• Document text
How programmers helped make the case for camels

The Monitor's language columnist casts a wary eye on the practice of capitalizing letters in the middle of a word.

Typography doesn't have a lot of laugh-out-loud moments. But some audible chuckles in the newsroom followed my discovery the other day of a new term for those irksome capital letters in the middle of words: CamelCase.

The joke is that the capital letter in the middle (also known as a medial capital) suggests the hump of a camel. Presumably when there are two such caps, as in TriBeCa, "the triangle below Canal Street" in New York, that's considered two-humped CamelCase.

The name is new to me but the phenomenon is not. In my work as a copy editor, I find it pops up frequently – and is frequently wrong. Internal caps are often correct in personal names: McDonald, FitzGerald, DuPont, etc. And they're common in trade names, and have been for some time: e.g., CinemaScope and AstroTurf, both mid-20th-century coinages (it's not just an Internet thing). I'm not thrilled with having to keep track of all this up-and-down stuff, but I accept it as my professional responsibility.

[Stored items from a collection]
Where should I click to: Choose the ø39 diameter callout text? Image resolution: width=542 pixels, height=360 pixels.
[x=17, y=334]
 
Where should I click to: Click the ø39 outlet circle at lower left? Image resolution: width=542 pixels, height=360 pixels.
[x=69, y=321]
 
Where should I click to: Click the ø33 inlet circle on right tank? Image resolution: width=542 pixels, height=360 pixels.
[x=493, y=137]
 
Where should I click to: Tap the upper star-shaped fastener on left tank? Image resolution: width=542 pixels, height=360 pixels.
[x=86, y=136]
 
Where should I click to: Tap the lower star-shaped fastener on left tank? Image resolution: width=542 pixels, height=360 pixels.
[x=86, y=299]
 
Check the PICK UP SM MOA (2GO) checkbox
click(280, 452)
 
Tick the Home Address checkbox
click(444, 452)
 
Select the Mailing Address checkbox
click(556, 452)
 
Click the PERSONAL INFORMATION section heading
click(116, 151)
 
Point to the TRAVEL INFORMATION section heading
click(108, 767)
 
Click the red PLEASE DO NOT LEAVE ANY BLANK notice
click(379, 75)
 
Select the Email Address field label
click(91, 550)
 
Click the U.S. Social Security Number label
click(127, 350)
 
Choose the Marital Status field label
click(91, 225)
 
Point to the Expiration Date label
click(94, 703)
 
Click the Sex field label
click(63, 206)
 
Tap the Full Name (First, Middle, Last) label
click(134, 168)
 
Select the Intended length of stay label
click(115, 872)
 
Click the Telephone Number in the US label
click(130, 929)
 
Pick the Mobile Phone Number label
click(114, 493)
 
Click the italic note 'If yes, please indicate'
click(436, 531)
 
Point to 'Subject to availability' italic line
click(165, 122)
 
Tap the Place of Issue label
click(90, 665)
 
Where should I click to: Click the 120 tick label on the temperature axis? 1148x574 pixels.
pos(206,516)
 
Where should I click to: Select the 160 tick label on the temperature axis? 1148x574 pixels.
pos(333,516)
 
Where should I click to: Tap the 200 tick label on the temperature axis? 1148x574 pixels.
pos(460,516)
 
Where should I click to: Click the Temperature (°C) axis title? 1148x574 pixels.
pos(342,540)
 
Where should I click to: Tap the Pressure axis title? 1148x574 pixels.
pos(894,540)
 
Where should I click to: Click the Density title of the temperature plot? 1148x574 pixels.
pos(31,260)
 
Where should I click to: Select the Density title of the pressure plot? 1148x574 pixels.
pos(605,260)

• Task directions
In the column on CamelCase, which two trade names are given as mid-20th-century coinages?

• Written reply
CinemaScope and AstroTurf.